Today I went to the high school to visit with Mr. Tarmey for a while. As soon as I rounded the stairwell corner and knocked on his door, he stood up and gave me the biggest hug. We situated ourselves among the desks (how different they are from the ones in college!) and we just talked and talked and talked. I told him about school, about my discontent with the theatre department but my unexpected decision not to transfer, about my roommates, about Virginia Woolf. We actually spent quite a bit of time talking about her. Being the dork that I am, I brought Mrs. Dalloway and J.M. Coetzee's Foe with me and pulled them out as our conversation turned to literature. Anyone else would likely have rolled their eyes or laughed at me, but Mr. Tarmey motioned for Mrs.

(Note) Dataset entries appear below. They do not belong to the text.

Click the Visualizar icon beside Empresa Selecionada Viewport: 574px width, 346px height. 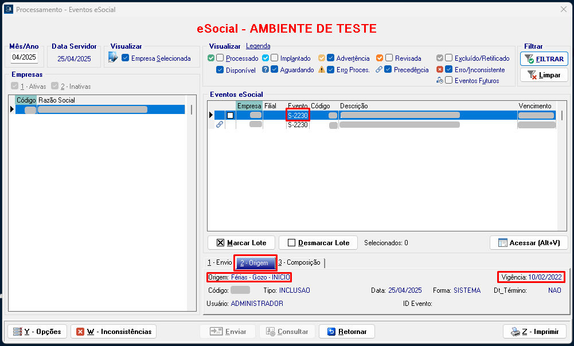113,57
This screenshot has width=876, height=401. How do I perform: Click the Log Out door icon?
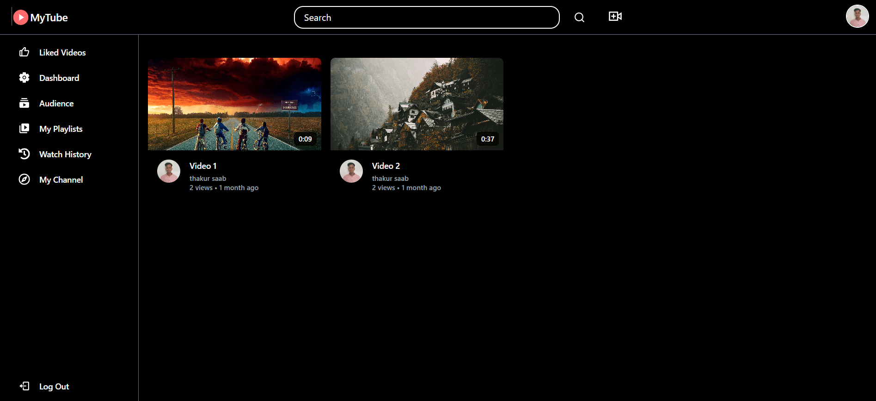coord(25,386)
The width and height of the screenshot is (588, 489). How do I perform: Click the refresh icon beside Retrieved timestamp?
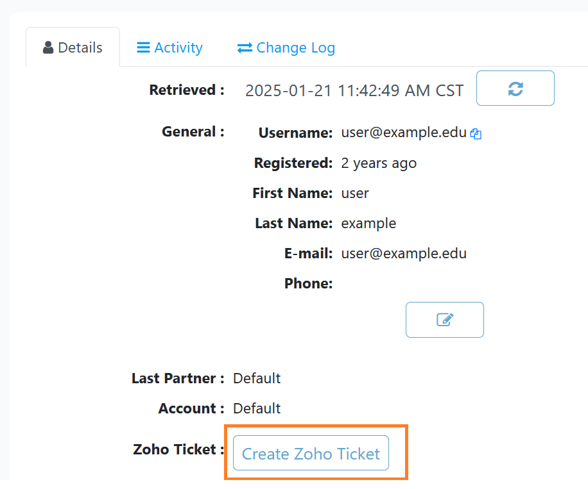515,88
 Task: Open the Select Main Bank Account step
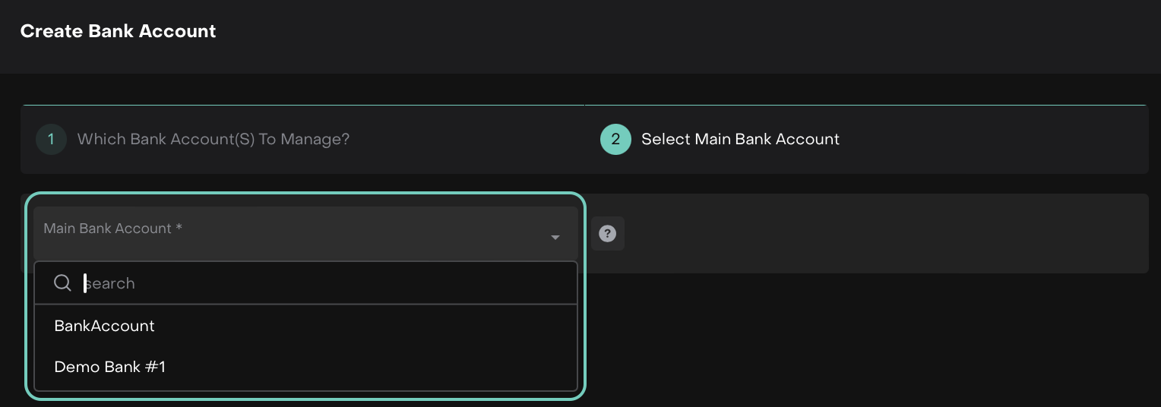coord(740,140)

Dalloway and started leafing through the book as if he had been expecting me to bring it all along. We talked about Clarissa and about Septimus, and he told me all about the film version. He made other Woolf recommendations for me, as well. I asked him about his AP classes this year. Right now, they're halfway through Beloved, and I am excited for them, because Toni Morrison changes lives with that book. I know that sounds crazy, but she changed my life, because she made me excited to write again. Mr. Tarmey says that huge U.S. corporations, in conjunction with smaller math and science foundations, are attempting to affect the way that schools run AP classes. He told me, for instance, that they are trying to encourage teachers not to assign summer reading. I think that is the biggest mistake they could possibly make, particularly because English does not equal math or science...I don't know. I think I'm rambling, maybe? In any case, Mr. Tarmey and I both agreed that ExxonMobil has little to no place attempting to rework the AP Literature system.

If Mr. Tarmey ever sees this post, he'll likely think I'm obsessed with him in a very bizarre way. I would just like to reassure him (and anyone else concerned about my sanity) that I have nothing but the deepest, utmost respect for him. He, just like Toni Morrison, changed my life and the way I look at the written word.

AHHHHHH visiting him seriously made my day, my week, my month.

12:12

I feel as if my life has become incredibly boring. The people around me are so fascinating and I am just...not.